[[ Information, beginning ]]

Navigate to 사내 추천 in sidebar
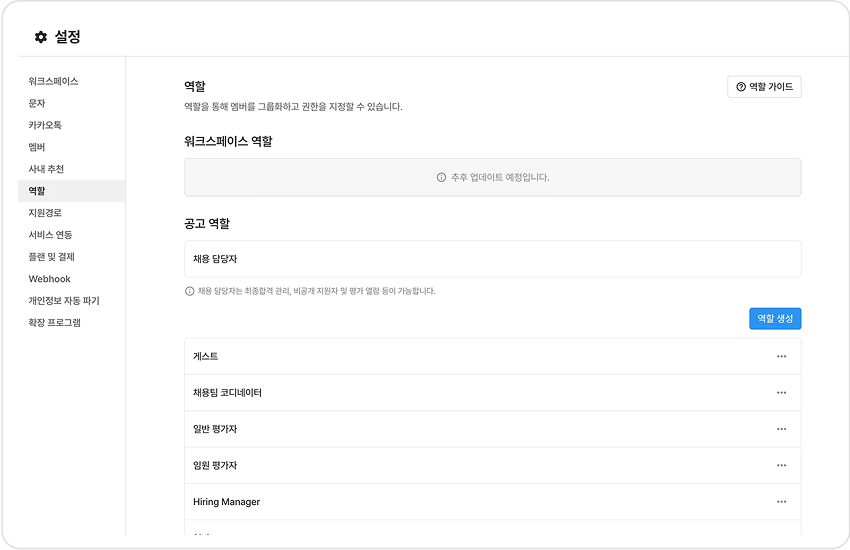This screenshot has height=550, width=850. (46, 169)
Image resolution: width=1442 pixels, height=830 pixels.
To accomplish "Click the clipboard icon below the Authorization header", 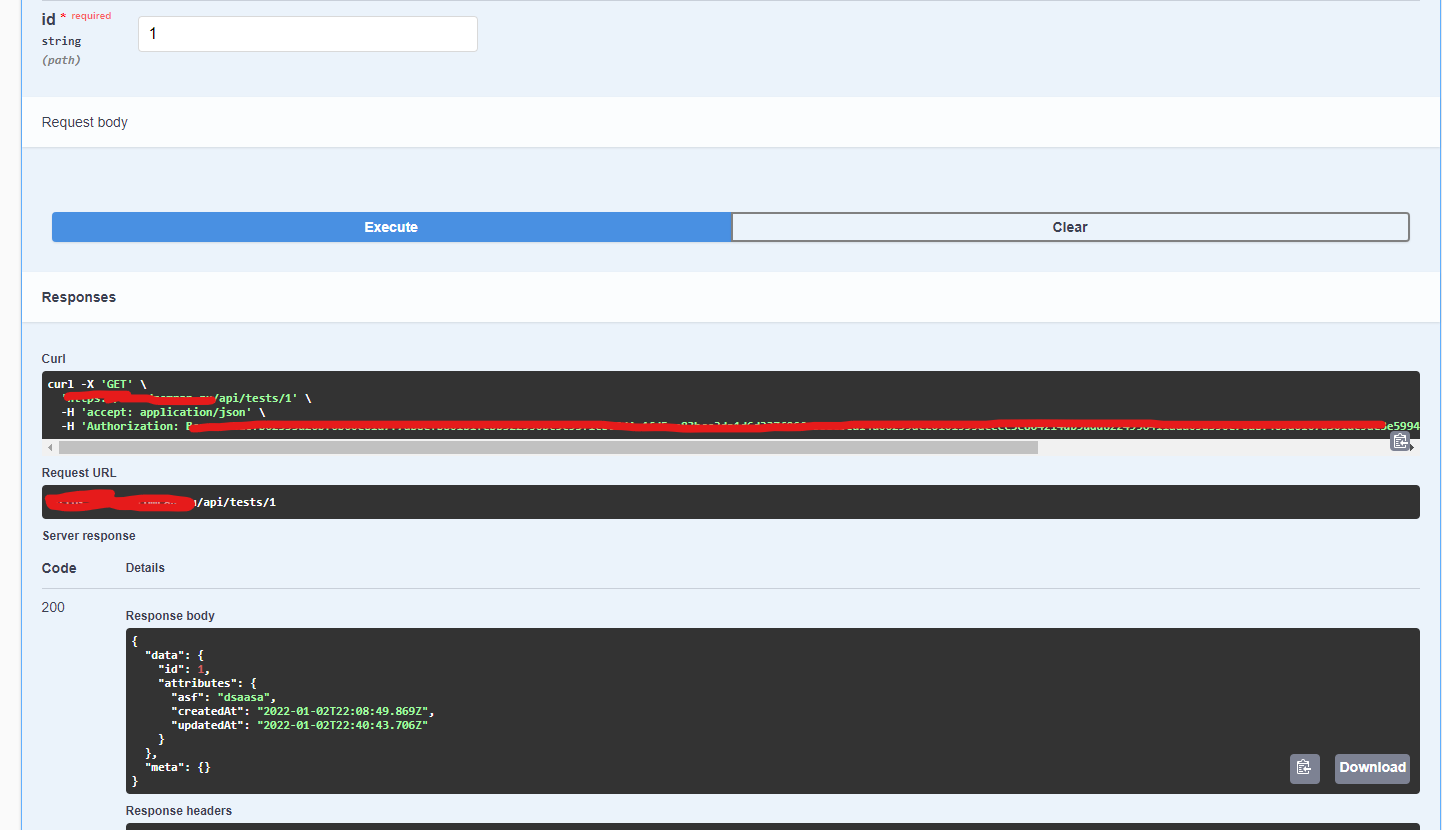I will pyautogui.click(x=1400, y=440).
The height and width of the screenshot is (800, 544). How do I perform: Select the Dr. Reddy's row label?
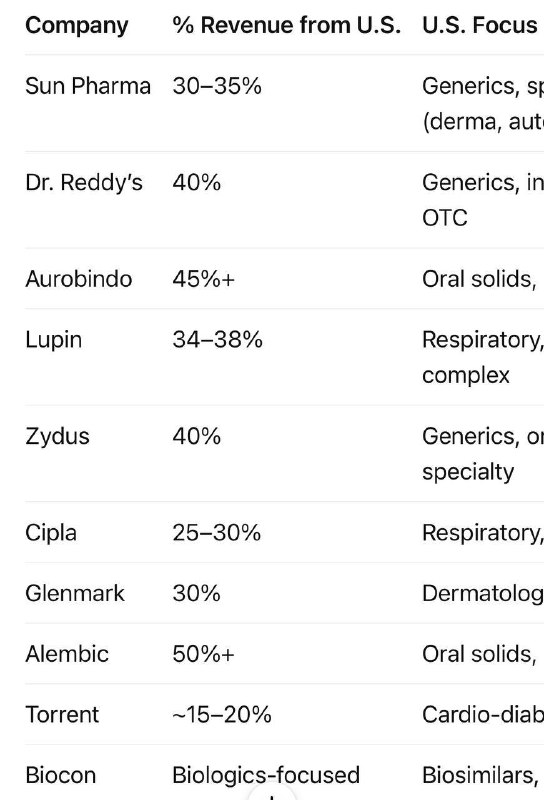pos(84,182)
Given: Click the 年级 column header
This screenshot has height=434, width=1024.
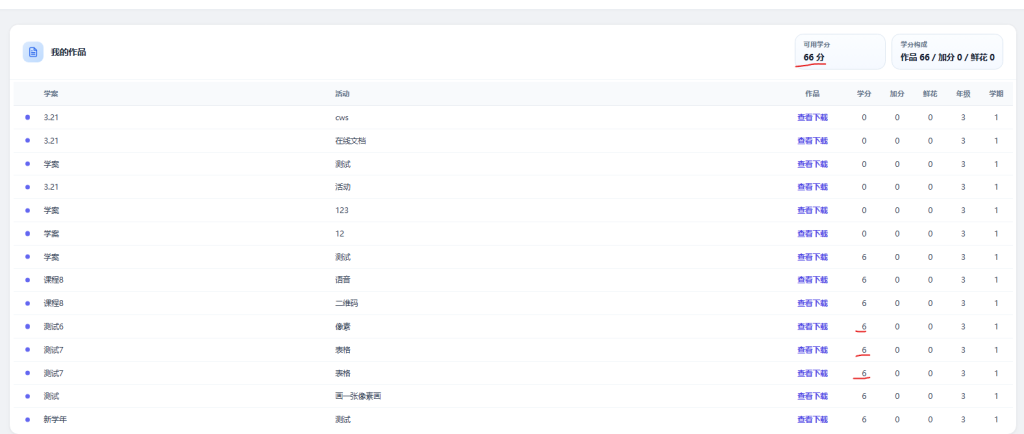Looking at the screenshot, I should [963, 94].
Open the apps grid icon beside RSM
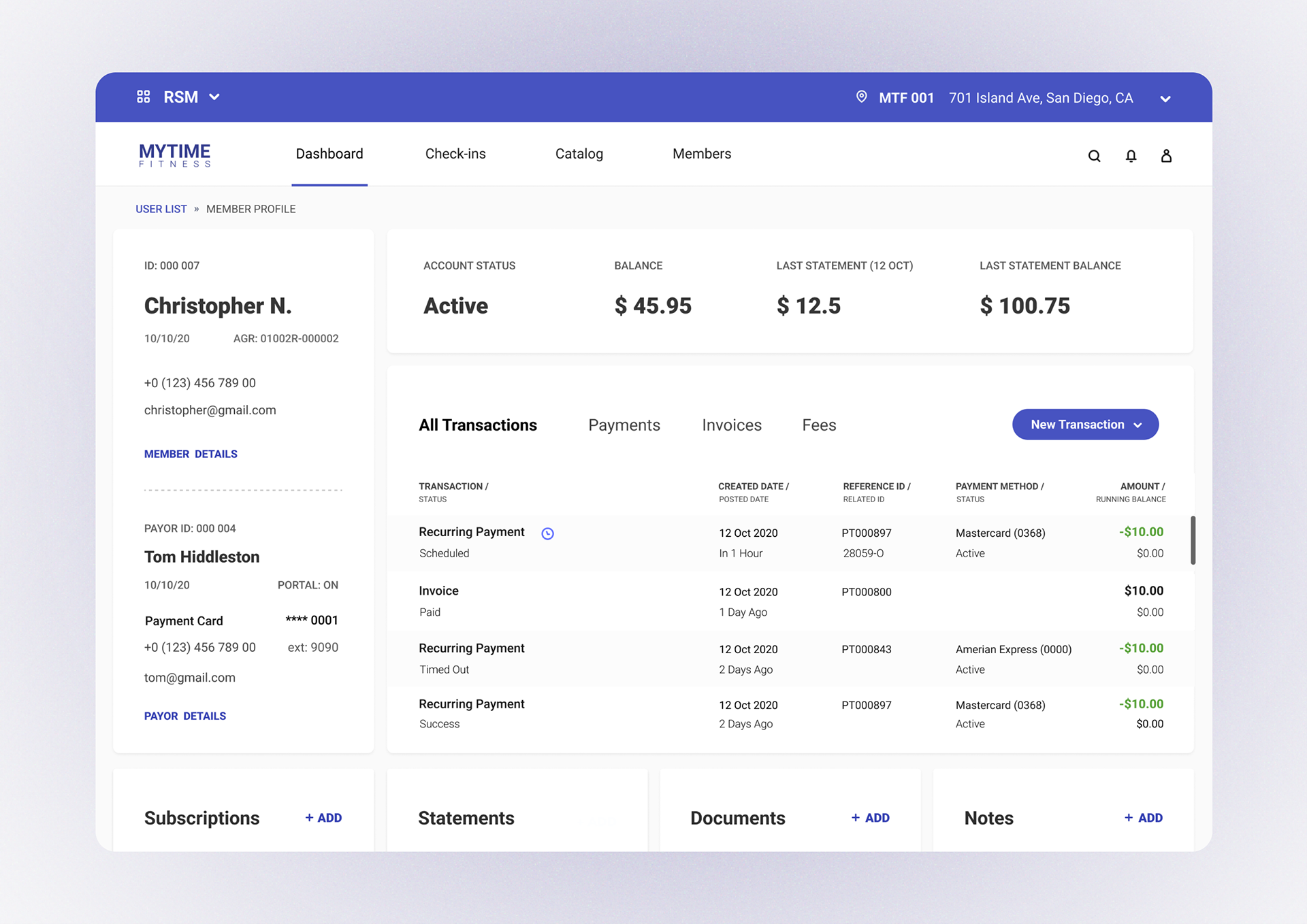 click(143, 97)
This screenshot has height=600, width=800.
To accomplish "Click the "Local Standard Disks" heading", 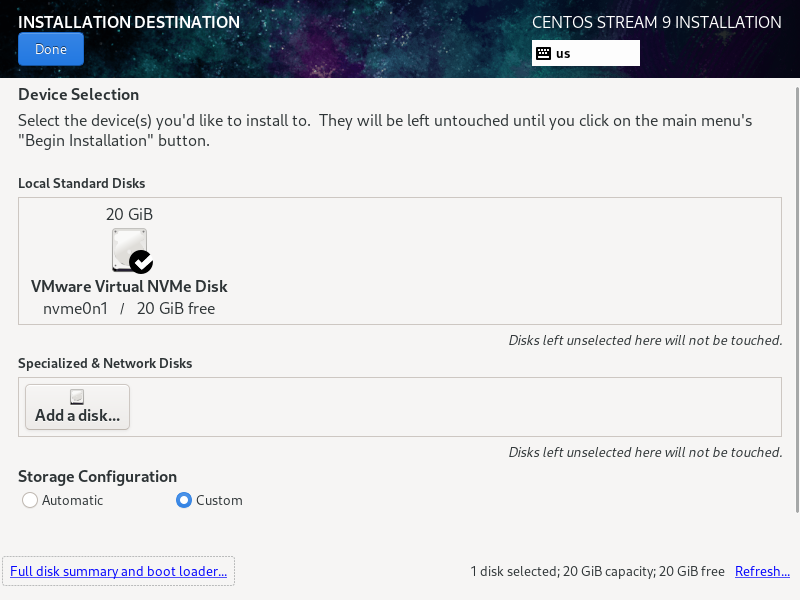I will pos(81,183).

[[ Information, end ]]

Task item: When copying from the data above, print only the lines from the line containing "Given: Click the 年级 column header" to the line containing "This screenshot has height=600, width=800.", exactly, and leave the pictures out.

Task result:
Given: Click the 年级 column header
This screenshot has height=434, width=1024.
Looking at the screenshot, I should [963, 94].
Open the apps grid icon beside RSM
 click(143, 97)
This screenshot has height=600, width=800.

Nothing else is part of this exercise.